Schema markup helps machines understand what a page represents. It can describe a product, organization, article, software application, person, FAQ, website, breadcrumb trail, or another entity. A schema markup audit checks whether that structured data is present, valid, complete, and connected to the visible page.
A page can have schema and still be weak. The markup may parse correctly but describe the wrong entity, miss recommended fields, duplicate conflicting nodes, or use generic types that do not clarify the page.
JSON-LD, Microdata, and RDFa
Most modern sites use JSON-LD because it keeps structured data separate from visible HTML. Microdata and RDFa embed structured data into markup. A good audit checks all three because legacy templates, plugins, and CMS themes can output more than one format.
Start with parse errors
If JSON-LD cannot be parsed, nothing else matters until the syntax is fixed. Common causes include trailing commas, invalid quotes, missing braces, unescaped characters, or dynamically injected markup that renders differently than expected.

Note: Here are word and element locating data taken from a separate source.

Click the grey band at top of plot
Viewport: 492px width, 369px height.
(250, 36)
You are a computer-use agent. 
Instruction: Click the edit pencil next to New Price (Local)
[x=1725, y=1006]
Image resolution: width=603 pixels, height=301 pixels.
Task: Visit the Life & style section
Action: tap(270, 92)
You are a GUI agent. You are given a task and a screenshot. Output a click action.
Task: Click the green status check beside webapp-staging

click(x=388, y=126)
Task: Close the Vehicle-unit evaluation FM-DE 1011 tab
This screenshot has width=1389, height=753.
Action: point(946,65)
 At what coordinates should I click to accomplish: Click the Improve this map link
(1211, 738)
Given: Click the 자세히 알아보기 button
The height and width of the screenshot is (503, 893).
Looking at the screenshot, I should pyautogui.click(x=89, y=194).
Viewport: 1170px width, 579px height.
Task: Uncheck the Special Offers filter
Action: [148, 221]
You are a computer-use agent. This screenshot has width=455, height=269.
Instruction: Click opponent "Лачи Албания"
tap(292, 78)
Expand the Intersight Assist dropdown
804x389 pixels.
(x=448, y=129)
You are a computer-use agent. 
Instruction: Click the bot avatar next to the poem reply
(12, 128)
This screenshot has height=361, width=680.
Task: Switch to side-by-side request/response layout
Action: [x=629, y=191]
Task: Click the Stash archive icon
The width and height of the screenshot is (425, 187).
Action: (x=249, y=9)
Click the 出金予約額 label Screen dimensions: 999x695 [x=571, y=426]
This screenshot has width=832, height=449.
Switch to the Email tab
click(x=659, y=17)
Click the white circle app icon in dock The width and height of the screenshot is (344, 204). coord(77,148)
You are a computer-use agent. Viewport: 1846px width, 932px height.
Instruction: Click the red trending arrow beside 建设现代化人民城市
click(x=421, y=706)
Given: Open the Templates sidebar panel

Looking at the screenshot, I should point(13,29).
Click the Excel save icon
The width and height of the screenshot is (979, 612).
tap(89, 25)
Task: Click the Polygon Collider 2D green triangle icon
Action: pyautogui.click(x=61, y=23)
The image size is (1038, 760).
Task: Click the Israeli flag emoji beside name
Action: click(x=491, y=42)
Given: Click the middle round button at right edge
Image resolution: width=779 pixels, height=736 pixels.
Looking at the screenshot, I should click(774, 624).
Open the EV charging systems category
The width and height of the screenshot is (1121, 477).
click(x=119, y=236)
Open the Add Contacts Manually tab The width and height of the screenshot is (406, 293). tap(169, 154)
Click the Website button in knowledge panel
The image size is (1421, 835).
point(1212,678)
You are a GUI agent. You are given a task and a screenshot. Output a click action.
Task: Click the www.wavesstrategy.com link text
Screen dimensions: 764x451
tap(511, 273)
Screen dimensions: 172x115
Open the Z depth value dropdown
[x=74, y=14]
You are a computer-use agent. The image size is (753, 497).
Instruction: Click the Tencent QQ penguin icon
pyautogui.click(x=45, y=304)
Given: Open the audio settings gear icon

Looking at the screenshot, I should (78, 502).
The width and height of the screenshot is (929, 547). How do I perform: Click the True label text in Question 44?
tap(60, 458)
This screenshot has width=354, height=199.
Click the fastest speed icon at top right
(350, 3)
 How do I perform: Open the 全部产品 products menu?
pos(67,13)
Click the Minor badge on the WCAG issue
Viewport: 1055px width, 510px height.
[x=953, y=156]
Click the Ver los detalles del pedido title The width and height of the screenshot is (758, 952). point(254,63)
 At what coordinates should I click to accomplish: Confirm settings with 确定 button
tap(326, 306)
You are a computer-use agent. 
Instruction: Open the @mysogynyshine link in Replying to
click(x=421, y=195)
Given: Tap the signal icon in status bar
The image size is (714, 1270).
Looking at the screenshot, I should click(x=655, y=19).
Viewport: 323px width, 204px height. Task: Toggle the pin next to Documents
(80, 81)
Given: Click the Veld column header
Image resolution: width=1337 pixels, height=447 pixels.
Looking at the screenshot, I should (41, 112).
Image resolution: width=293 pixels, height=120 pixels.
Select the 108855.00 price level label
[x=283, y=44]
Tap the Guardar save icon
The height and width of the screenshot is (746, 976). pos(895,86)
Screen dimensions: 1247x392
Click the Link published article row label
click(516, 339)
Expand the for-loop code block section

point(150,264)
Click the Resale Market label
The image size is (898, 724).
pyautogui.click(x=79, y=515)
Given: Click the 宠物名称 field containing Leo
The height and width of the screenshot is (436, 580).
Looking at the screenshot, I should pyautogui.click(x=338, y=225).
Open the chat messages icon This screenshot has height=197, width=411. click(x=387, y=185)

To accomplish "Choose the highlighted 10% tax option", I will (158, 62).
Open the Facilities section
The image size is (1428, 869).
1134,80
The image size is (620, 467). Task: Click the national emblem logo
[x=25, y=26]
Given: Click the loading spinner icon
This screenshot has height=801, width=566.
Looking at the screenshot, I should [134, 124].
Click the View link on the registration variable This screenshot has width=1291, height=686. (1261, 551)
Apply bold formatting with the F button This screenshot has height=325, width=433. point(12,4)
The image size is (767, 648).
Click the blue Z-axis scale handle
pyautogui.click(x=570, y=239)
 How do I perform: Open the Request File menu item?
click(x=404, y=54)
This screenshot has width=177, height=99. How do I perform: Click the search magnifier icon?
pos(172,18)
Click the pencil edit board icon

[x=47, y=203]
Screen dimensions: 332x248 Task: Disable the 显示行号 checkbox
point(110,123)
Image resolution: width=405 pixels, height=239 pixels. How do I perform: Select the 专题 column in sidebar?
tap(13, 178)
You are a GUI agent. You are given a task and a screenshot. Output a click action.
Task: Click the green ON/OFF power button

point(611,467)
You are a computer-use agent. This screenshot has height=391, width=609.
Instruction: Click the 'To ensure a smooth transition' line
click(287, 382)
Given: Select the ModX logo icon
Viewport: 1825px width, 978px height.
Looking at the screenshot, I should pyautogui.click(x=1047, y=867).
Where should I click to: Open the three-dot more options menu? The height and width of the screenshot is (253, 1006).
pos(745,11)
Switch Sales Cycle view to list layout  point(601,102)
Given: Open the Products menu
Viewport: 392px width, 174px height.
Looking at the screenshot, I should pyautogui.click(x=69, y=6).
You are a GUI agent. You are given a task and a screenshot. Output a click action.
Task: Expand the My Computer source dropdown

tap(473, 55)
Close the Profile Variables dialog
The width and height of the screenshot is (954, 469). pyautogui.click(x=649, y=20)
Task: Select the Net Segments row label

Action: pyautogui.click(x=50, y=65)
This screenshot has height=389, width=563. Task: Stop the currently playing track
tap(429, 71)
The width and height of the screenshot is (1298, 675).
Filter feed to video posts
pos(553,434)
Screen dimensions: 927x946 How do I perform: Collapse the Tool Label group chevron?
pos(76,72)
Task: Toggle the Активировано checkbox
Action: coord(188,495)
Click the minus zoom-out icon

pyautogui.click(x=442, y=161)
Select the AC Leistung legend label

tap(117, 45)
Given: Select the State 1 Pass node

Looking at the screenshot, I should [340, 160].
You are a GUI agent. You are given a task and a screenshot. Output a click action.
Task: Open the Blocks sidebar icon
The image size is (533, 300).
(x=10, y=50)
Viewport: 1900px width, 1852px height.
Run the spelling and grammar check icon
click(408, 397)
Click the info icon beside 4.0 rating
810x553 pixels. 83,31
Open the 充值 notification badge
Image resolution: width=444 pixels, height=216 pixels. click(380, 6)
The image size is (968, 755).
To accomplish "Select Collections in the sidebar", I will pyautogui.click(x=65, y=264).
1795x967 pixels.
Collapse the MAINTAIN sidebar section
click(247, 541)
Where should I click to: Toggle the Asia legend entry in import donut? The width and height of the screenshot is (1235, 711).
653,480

- Find every structured data block on the page.
- Check whether each block parses cleanly.
- Inspect raw JSON-LD when a parser reports an error.
- Confirm that rendered HTML includes the schema you expect.
Check entity types
The @type field tells parsers what kind of thing a node represents. A page should use types that match its purpose. A blog post is not the same thing as a product page, a support page, or a software listing.
- Use Article or BlogPosting for editorial content.
- Use Product or SoftwareApplication for product-focused pages.
- Use Organization and WebSite to clarify brand context.
- Use WebPage or CollectionPage to describe the page itself.
- Use FAQPage only when the visible page contains matching FAQ content.
Look for missing recommended fields
Required fields help markup validate. Recommended fields help the entity become more useful. For example, an Article can be stronger with author, datePublished, dateModified, image, headline, and publisher. A WebSite can be clearer with publisher and a meaningful potentialAction.
Review entity relationships
Good schema is a graph, not a pile of disconnected objects. Stable @id values let you connect the WebPage to the WebSite, the Article to the author, the Organization to the logo, and the product page to the product entity.
- Use stable @id URLs with fragments like #website, #organization, or #article.
- Connect author, publisher, and organization nodes instead of repeating disconnected text.
- Make sure structured data matches visible page content.
- Avoid multiple conflicting Organization or Product nodes.
Schema audit checklist
- Find JSON-LD, Microdata, and RDFa.
- Fix parse errors first.
- Confirm each @type matches the page.
- Add missing recommended fields where useful.
- Connect entities with stable @id values.
- Make sure schema content matches visible content.
- Review Article, Organization, WebSite, WebPage, Product, FAQPage, and SoftwareApplication types where relevant.
- Retest after template or CMS changes.